作者: 负雪明烛
id: fuxuemingzhu
个人博客: http://fuxuemingzhu.cn/
题目地址:https://leetcode.com/problems/rotate-array/description/
题目描述
Rotate an array of n elements to the right by k steps.
For example, with n = 7 and k = 3, the array [1,2,3,4,5,6,7] is rotated to [5,6,7,1,2,3,4].
Note:
- Try to come up as many solutions as you can, there are at least 3 different ways to solve this problem.

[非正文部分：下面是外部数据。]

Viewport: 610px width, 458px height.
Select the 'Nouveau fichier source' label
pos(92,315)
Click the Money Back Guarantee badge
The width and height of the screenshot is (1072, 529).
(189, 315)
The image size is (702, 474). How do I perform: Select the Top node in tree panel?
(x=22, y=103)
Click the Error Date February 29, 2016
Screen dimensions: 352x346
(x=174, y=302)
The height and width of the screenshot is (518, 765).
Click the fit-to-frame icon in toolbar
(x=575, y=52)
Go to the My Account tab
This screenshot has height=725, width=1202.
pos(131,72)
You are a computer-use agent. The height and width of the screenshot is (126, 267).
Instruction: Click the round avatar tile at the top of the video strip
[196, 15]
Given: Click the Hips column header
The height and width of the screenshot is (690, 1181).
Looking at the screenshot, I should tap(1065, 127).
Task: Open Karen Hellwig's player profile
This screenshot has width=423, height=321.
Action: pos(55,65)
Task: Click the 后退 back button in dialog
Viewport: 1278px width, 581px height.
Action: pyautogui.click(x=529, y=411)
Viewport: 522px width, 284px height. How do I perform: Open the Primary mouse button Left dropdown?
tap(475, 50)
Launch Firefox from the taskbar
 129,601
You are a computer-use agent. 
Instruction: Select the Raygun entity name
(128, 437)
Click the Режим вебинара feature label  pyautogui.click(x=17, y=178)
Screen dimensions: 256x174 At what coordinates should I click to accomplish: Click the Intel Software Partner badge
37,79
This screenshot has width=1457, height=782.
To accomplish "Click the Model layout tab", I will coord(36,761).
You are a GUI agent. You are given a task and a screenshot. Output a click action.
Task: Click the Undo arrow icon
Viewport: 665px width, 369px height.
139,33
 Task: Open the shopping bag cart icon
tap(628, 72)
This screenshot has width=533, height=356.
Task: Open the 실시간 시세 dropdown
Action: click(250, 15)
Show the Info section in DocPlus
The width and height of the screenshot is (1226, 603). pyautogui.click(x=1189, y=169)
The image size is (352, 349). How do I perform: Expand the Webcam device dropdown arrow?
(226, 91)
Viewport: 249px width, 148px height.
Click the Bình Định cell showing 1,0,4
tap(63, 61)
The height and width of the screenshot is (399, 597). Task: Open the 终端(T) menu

- Could you do it in-place with O(1) extra space?
题目大意
把一个数组向右移动k步,原地操作。
解题方法
切片
题目要求旋转,而且是从右边数k个值放到前面去进行旋转。需要注意的两点:
- k可能很大,也就是会旋转多次
- 原地翻转
下面的做法是先去除了多次旋转的情况,然后通过遍历在原地翻转
class Solution(object):
def rotate(self, nums, k):
"""
:type nums: List[int]
:type k: int
:rtype: void Do not return anything, modify nums in-place instead.
"""
while k > len(nums):
k -= len(nums)
changed = nums[-k:] + nums[:-k]
for i in range(len(changed)):
nums[i] = changed[i]
更优雅的方法,使用k对len进行求余,另外使用nums[:]
即可原地翻转。
class Solution(object):
def rotate(self, nums, k):
"""
:type nums: List[int]
:type k: int
:rtype: void Do not return anything, modify nums in-place instead.
"""
k %= len(nums)
nums[:] = nums[-k:] + nums[:-k]
递归
先把整个的翻转,再把前k个翻转,再把后面的翻转。
class Solution(object):
def rotate(self, nums, k):
"""
:type nums: List[int]
:type k: int
:rtype: void Do not return anything, modify nums in-place instead.
"""
N = len(nums)
k %= N
self.reverse(nums, 0, N - 1);
self.reverse(nums, 0, k - 1);
self.reverse(nums, k, N - 1);
def reverse(self, nums, start, end):
while start <= end:
nums[start], nums[end] = nums[end], nums[start]
start += 1
end -= 1
日期
2018 年 2 月 5 日
2018 年 11 月 29 日 —— 时不我待